Friday, April 16, 2010
Revenge of the Wimps
Is the Wimpy Kid the Holden Caulfield of our generation? The Atlantic explores this question.
From the piece...
The kids, I’m sorry to report, are getting sharper all the time. Did you know that Holden Caulfield is now in middle school? That’s right: no longer cadging drinks or wrestling with pimps in fleapit Manhattan hotel rooms, the arch-diagnostician of adult bullshit is currently trick-or-treating and going out for ice cream with his mother. His name isn’t Holden anymore—it’s Greg. But his mood, that current of fretful optimism alternating with a cavernous disenchantment, is more or less unchanged: “I don’t know if this makes me a bad person or whatever, but it’s hard for me to get interested in other people’s vacations.” Or: “I’ll be famous one day, but for now I’m stuck in middle school with a bunch of morons.”

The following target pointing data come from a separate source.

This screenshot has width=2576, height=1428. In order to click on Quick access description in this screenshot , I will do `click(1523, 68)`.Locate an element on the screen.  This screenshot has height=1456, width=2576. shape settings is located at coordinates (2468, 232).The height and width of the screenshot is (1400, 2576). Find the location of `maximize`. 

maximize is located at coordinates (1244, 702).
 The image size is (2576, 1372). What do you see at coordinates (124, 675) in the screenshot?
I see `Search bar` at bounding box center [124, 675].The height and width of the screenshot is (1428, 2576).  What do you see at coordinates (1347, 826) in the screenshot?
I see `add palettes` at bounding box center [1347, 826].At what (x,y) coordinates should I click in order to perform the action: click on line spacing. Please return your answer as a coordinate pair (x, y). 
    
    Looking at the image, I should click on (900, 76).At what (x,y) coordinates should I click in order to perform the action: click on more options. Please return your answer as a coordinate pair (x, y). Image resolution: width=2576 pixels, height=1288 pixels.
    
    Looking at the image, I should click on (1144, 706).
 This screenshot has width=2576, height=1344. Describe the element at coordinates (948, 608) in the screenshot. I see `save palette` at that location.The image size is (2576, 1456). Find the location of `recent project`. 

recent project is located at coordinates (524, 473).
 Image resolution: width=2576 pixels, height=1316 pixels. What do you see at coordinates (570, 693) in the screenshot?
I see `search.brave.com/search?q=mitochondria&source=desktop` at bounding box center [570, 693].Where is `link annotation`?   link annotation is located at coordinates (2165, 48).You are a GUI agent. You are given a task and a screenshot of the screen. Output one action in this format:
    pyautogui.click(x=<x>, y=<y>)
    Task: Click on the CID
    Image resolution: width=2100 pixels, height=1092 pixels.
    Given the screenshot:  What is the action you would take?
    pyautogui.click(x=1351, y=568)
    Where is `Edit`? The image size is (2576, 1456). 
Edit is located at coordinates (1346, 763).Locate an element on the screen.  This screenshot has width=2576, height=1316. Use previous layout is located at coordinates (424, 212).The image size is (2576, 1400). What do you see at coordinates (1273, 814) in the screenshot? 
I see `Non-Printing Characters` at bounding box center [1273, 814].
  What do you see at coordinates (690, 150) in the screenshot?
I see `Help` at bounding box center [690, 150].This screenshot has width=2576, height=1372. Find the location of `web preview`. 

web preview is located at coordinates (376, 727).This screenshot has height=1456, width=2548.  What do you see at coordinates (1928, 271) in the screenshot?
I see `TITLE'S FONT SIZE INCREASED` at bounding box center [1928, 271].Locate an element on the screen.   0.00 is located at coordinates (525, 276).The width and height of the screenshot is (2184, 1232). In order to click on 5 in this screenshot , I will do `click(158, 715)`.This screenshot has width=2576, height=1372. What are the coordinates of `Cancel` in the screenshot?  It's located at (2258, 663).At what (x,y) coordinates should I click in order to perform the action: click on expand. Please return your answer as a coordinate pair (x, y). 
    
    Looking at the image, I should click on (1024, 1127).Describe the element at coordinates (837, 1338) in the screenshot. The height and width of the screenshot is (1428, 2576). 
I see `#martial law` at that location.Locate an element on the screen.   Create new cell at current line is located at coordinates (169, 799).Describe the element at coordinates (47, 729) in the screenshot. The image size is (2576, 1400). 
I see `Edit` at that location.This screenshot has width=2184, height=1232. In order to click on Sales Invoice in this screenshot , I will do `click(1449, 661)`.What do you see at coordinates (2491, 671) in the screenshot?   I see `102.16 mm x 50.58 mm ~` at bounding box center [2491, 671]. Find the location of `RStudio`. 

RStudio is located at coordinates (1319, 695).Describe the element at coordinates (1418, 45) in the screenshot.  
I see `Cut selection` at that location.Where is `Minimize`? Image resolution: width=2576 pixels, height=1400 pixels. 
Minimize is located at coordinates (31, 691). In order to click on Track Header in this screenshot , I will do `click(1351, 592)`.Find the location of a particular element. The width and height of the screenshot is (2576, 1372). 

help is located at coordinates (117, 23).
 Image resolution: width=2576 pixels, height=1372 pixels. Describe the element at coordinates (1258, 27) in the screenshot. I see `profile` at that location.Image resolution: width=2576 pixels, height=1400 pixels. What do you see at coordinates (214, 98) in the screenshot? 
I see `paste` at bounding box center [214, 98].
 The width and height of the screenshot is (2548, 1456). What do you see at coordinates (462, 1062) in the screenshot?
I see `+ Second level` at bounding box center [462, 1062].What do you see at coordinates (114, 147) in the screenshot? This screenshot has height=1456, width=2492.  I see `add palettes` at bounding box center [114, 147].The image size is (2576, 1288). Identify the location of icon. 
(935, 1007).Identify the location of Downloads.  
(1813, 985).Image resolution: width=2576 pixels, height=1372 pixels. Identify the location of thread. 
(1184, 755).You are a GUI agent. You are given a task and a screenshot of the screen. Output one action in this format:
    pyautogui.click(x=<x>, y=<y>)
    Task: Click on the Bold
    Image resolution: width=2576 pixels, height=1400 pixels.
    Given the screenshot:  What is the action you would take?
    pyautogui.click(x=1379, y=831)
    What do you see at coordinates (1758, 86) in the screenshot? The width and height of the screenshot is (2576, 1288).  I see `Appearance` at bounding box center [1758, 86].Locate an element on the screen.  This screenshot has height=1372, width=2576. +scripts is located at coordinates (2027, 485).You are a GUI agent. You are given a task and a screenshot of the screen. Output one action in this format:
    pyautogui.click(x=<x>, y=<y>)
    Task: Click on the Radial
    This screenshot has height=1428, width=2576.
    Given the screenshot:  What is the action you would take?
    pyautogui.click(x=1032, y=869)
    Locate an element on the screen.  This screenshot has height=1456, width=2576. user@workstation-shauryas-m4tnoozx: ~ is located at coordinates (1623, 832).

Greg Heffley, underdeveloped narrator of Diary of a Wimpy Kid, Jeff Kinney’s mega-selling “novel in cartoons,” wears a nearly permanent frown. At least, it would be a frown, if he had eyebrows: Kinney draws his characters like emoticons, with dots for eyes, U-shaped noses, and downturned-bracket mouths. (Rodrick, Greg’s incipiently delinquent heavy-metal older brother, flexes a set of fierce and hyphen-like eyebrows.) The book opens with a twang of Salingerean surliness: “This [the diary] was MOM’s idea,” declares Greg. “But if she thinks I’m going to write down my ‘feelings’ in here or whatever, she’s crazy. So just don’t expect me to be all ‘Dear Diary’ this and ‘Dear Diary’ that.”
And all that kind of crap, we hear the original Holden adding.